TEKS HALAMAN
####################

Menjelang ulang tahun Jakarta, ia berharap kota ini bisa menjadi tempat yang membuat orang betah berjalan kaki atau naik sepeda—dengan trotoar lebar, pepohonan rindang, udara bersih, dan bebas asap rokok.
“Dengan kerja sama antara pemerintah dan masyarakat, Jakarta bisa jadi kota modern tapi tetap hijau. Jadi orang bisa kerja keras tapi tetap waras karena lingkungannya suportif.”
Senada, Lail (25), warga Jakarta Selatan lainnya, menilai Jakarta sangat bisa menjadi kota yang ramah kaki, hati, dan paru, asalkan infrastrukturnya inklusif untuk semua kalangan.
Baca juga: Polusi Udara Paris Turun 50 Persen Usai Prioritaskan Penggunaan Sepeda
“Aku suka jogging dan jalan santai. Aku cukup prihatin dengan kondisi trotoar, terutama di pemukiman yang bukan daerah perkantoran. Untuk sekadar jalan santai biasa pun gak memadai, tidak semua orang punya waktu dan akses ke GBK” ujarnya.
Ia juga menyoroti polusi yang jadi masalah menahun. Meski menyadari keterbatasannya dalam membantu mengatasi masalah polusi Lail tetap berupaya.
“Aku sering mengajak orang-orang sekitar untuk lebih sering jalan kaki dan naik transportasi umum,” katanya.
Baginya, perubahan kecil bisa memberi efek domino positif. Jika semakin banyak orang berjalan kaki atau menggunakan transportasi umum, maka pemerintah akan terdorong untuk memperbaiki fasilitasnya. Dampaknya bisa sampai ke penurunan jumlah kendaraan bermotor, polusi, dan berujung pada kesehatan fisik yang lebih baik.
“Ini nyambung ke masalah mental. Kalau fisik sehat, umumnya mental juga akan sehat. Apalagi Jakarta sudah cukup punya kawasan buat pereda stres. Tapi kalau penyebab stresnya justru macet, polusi, ya nggak sehat juga buat mental,” jelasnya.
Karena itu, menurut Lail, pemerintah perlu lebih serius memperhatikan sarana dan prasarana pendukung agar Jakarta benar-benar menjadi kota yang ramah kaki, hati, dan paru.
Dari sisi utara kota, Yusuf (25) atau akrab disapa Ucup, warga Jakarta Utara, juga menilai mewujudkan Jakarta yang lebih hijau dan menyehatkan hanya bisa dicapai lewat kolaborasi antara pemerintah, komunitas, dan warganya.
“Sebenarnya sudah dilakukan dan sudah mulai kelihatan perbaikan infrastruktur yang membuat Jakarta lebih hijau, lebih sehat. Beberapa hasilnya sudah kelihatan, kayak adanya ruang terbuka kayak GBK misalnya. Tapi untuk bisa lebih bisa dirasakan semua pihak, semua kalangan, emang masih PR,” ujar Ucup.

####################

DATA
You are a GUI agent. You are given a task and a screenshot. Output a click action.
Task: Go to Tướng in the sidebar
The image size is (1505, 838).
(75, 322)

####################

YANG DIBUTUHKAN
Teruskan artikel tentang harapan warga akan Jakarta yang hijau dan sehat, mulai dari sesudah kalimat terakhirnya.

HASIL AKHIR
Ia sendiri aktif memanfaatkan ruang publik: rutin olahraga di taman, Car Free Day, dan ikut komunitas lari. “Semakin banyak orang yang pakai ruang publik buat aktivitas positif, makin kelihatan ke pemerintah kalau ini penting dan harus ditambahin fasilitasnya,” ujarnya.
Ia juga berharap pemerintah menambah ruang terbuka hijau dan mengadakan lebih banyak event olahraga gratis untuk mendorong gaya hidup sehat. “Pemerintah perlu hadir lebih dekat, gak cuma bangun proyek besar, tapi juga bikin warganya ngerasa dimudahin buat hidup lebih sehat dan aktif,” tambahnya.
Baca juga: Tiga Bulan Terakhir, Kualitas Udara Jabodetabek Masuk Kategori Tidak Sehat
Terakhir, Rifki (24), warga Jakarta Barat, berharap Jakarta menjadi kota yang mengedepankan kualitas hidup dan kualitas lingkungan.
“Bukan hanya sekadar fokus pada pertumbuhan ekonomi yang mengorbankan kualitas lingkungan. Tapi tentunya semua butuh dukungan dari semua pihak, tidak bisa hanya satu sektor yang berjalan sendiri,” ujar Rifki.
Jakarta yang ramah kaki, ramah hati, dan ramah paru mungkin tidak bisa hadir sekejap. Tapi dari upaya warga yang konsisten, dan keberpihakan kebijakan yang nyata, arah perubahan bisa dijaga sehingga Jakarta ramah kaki, ramah hati dan ramah paru bisa terwujud.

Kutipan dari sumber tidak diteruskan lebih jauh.